Selain itu, Cikole merupakan tempat yang
nyaman bagi peristirahatan serta memiliki potensi ekonomi yang cukup
tinggi, khususnya di bidang perkebunan. Oleh karena itu, atas usul para
Pimpinan Bumi Putera, Andries de Wilde yang menjabat administratur pada
masa Gubernur Jenderal Sir Thomas Raffles, pada tanggal 8 Januari 1815
mengubah nama Cikole menjadi Sukabumi berasal dari bahasa Sunda, yaitu
Suka dan bumi.
Menurut keterangan, mengingat udaranya
yang sejuk dan nyaman, mereka yang datang ke daerah ini tidak ingin
pindah lagi, karena suka atau senang bumen-bumen atau bertempat tinggal
di daerah ini. Pada saat itu, daerah Sukabumi dikenal sebagai tempat
peristirahatan bagi para petinggi perkebunan Belanda. Oleh karena itu,
tidak mengherankan apabila Belanda mendirikan pusat perkantoran di
Sukabumi untuk mengurus perkebunan yang tersebar di beberapa tempat.

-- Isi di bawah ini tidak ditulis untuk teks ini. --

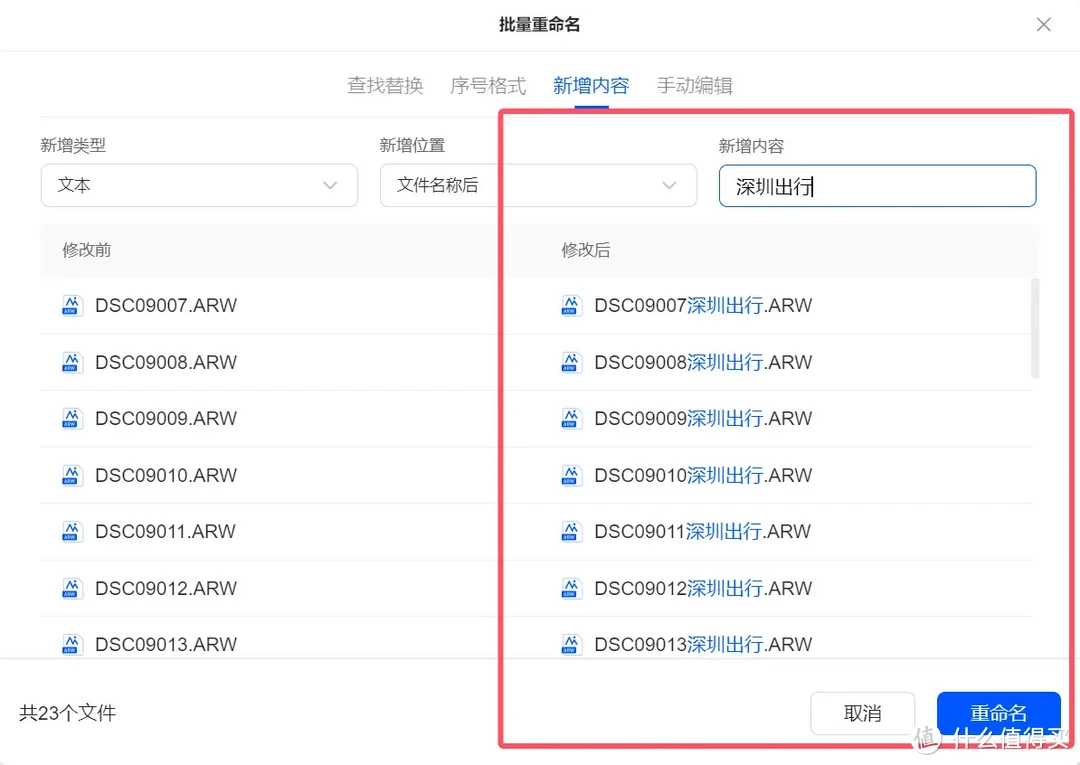Screen dimensions: 1080x765
Task: Click the ARW icon next to DSC09011深圳出行.ARW
Action: (x=570, y=531)
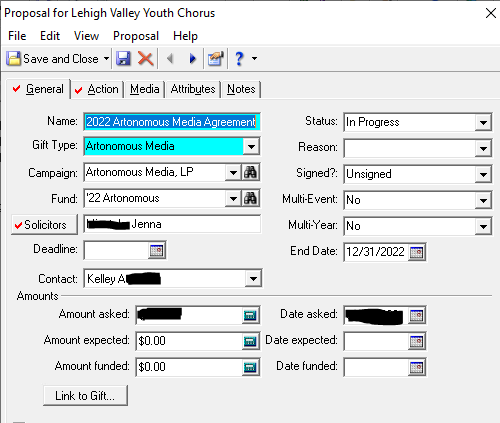Screen dimensions: 500x423
Task: Click the Link to Gift button
Action: [x=85, y=396]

Tempat peristirahatan yang dibangun dalam waktu singkat menjadi tempat
favorit bagi para petinggi perusahaan perkebunan Belanda, kemudian
mengubah tempat peristirahatan itu menjadi hotel.

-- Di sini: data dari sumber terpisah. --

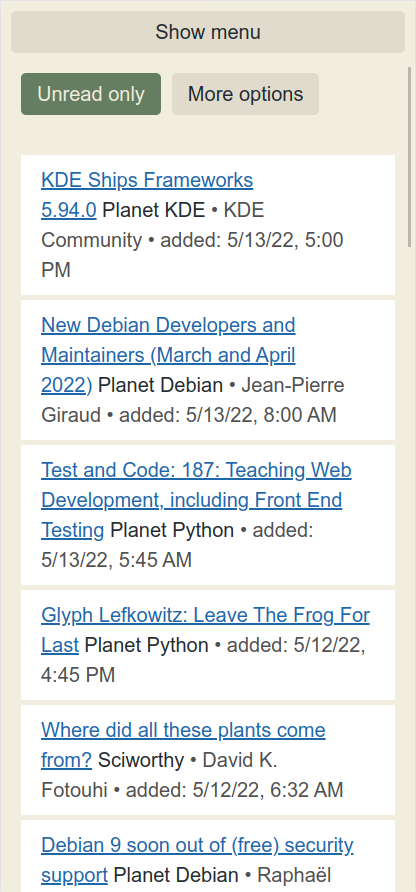Viewport: 416px width, 892px height.
Task: Expand the Show menu button
Action: point(208,32)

Sejak tahun 1865, daerah Sukabumi semakin
berkembang dengan pesat, sehingga pada tahun 1914 tercatat penduduk
yang berasal dari Eropa berjumlah 600 orang dan penduduk asli yang
bersuku Sunda dan suku bangsa lainnnya sekitar 14.400 orang. Pada tahun
itu pula, pemerintah Hindia Belanda menjadikan Sukabumi sebagai
Burgerlijk Bestuur dengan status Gemeente dengan alasan bahwa di kota
ini banyak berdiam orang-orang Belanda dan Eropa. Mereka kebanyakan
merupakan para pemilik perkebunan-perkebunan yang berada di daerah
Kabupaten Sukabumi bagian selatan, yang harus mendapatkan pengurusan dan
pelayanan yang istimewa.
Sejak ditetapkannya Sukabumi menjadi
Daerah Otonom pada bulan Mei 1926, maka resmi diangkat “Burgemeester”
yaitu Mr. G.F. Rambonnet. Pada masa inilah dibangun Stasiun Kereta Api,
Mesjid Agung, gereja Kristen Pantekosta; Katolik; Bethel; HKBP Pasundan,
pembangkit listrik Ubrug; centrale (Gardu Induk) Cipoho, Sekolah Polisi
Gubernemen yang berdekatan dengan lembaga pendidikan Islam tradisionil
Gunung Puyuh.
Setelah Mr. G.F. Rambonnet memerintah,
terdapat tiga “Burgemeester” sebagai penggantinya, yaitu Mr. W.M.
Ouwekerk, Mr. A.L.A. van Unen, dan Mr. W.J.Ph. van Waning.